2. RecipeTin Eats offers a clear and practical recipe layout that works well for both beginners and experienced bakers. The use of bold headings, step images, and well-structured content makes it easy to follow. It also does a great job of explaining the “why” behind each step, which helps build trust and confidence. However, the page layout feels a bit crowded, with all the content pushed to the right side and surrounded by ads and sidebars. This can make it harder to read and slightly overwhelming. Adding more white space or a simplified view could improve the overall user experience.
3. Cupcake Project uses a traditional blog layout with a clear recipe block and helpful additions like FAQs and user questions. The friendly tone and practical baking tips make it approachable for home bakers. However, the overall layout could be improved: the main image is quite large, which pushes content down and makes it harder to view everything at once. The steps are also not numbered, which can be confusing for beginners trying to follow along.

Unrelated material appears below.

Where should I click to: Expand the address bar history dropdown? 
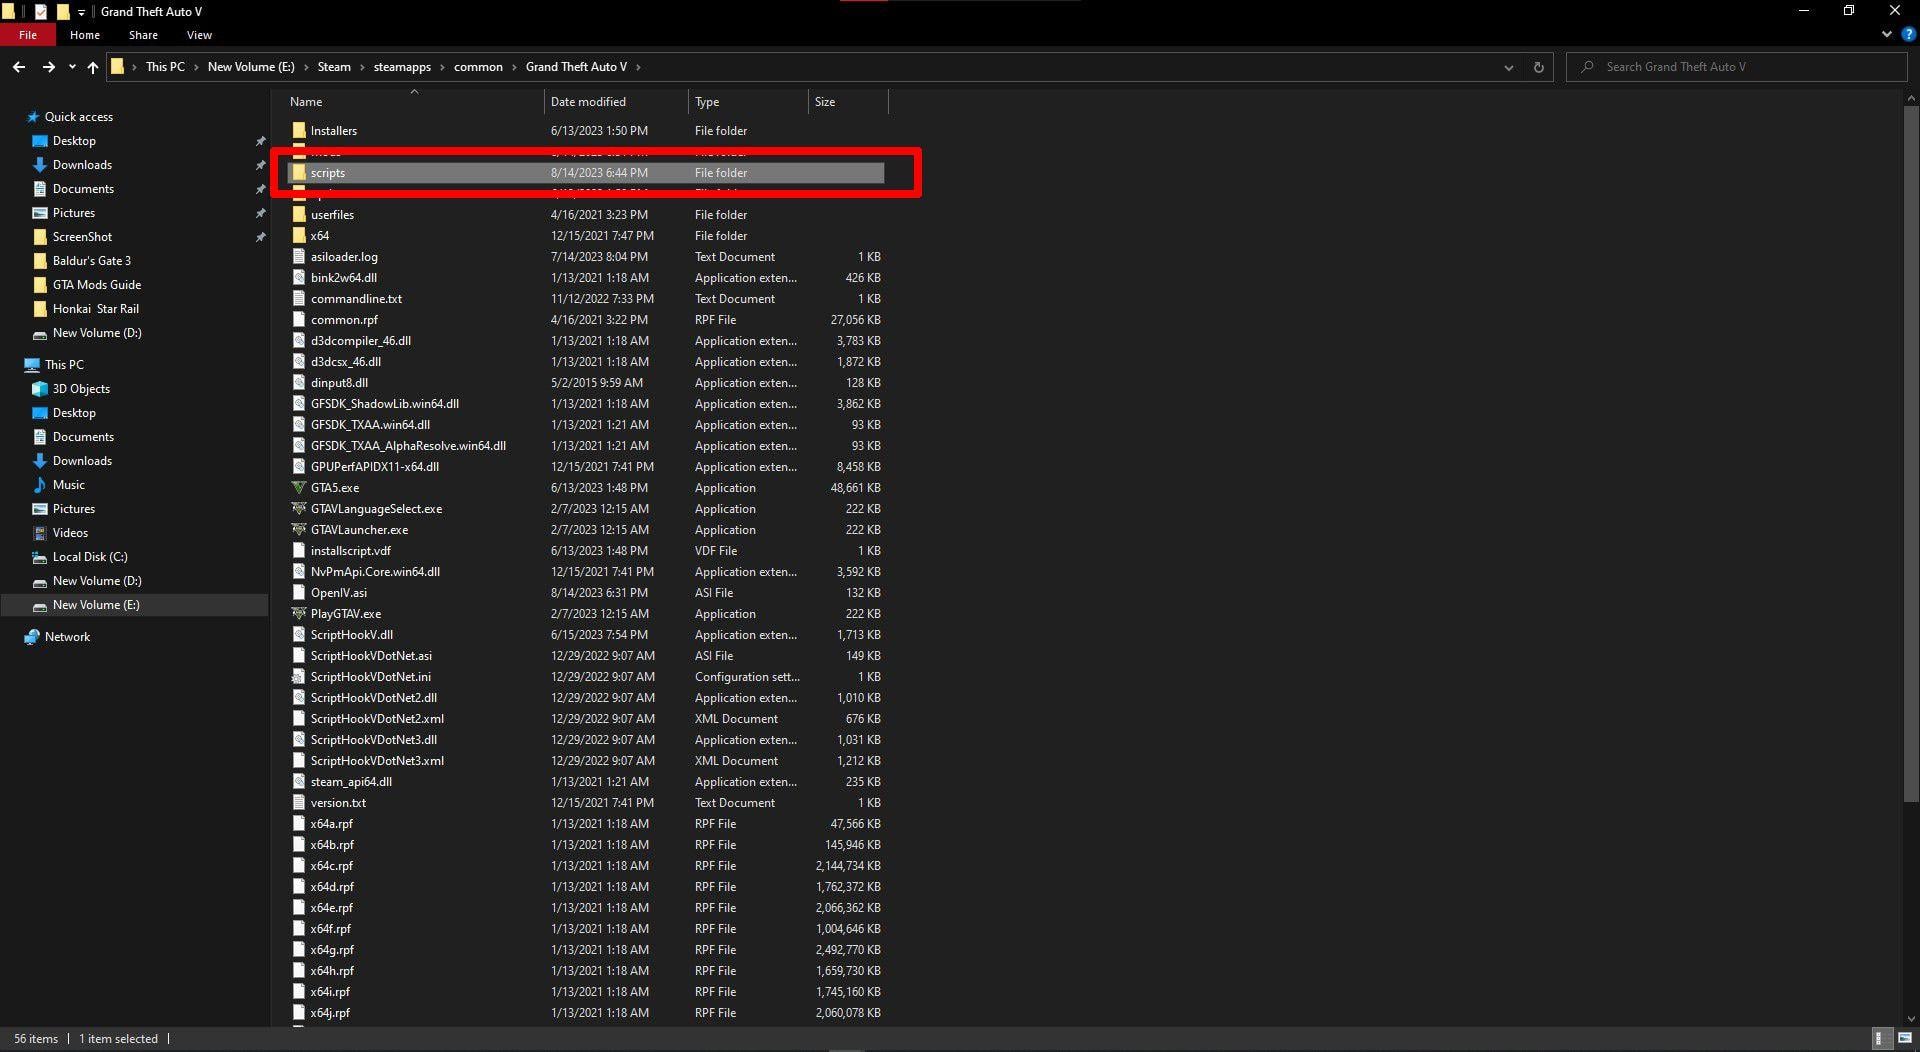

On the positive side, embedded links throughout the post are useful, allowing users to easily explore specific techniques or tools in more detail. More consistent spacing and visual organization would improve readability, especially on smaller screens.

Non-recipe Websites

1. Dropbox ’s design is minimalist and distraction free, with a strong focus on usability. Menus are simple, typography is clean, and calls to action are clear and consistent. For recipe design, emulating this means minimizing visual clutter (ads, unrelated links), keeping formatting consistent, and making key actions prominent (ex. “print recipe,” “save to favorites).
2. Notion combines flexibility and structure: clean grids, collapsible sections, and modular content blocks. Users can expand or collapse what they need, reducing overload. Translating this to recipe UI could mean using collapsible instruction steps, tooltips or expandable sections.
3. Medium Medium excels in content readability through clean typography, generous white space, and a distraction-free interface. Articles are broken up with subheadings, callouts, and high-contrast pull quotes. For recipe content, I can incorporate generous spacing, bold headings, and minimal styling to help users stay focused while cooking.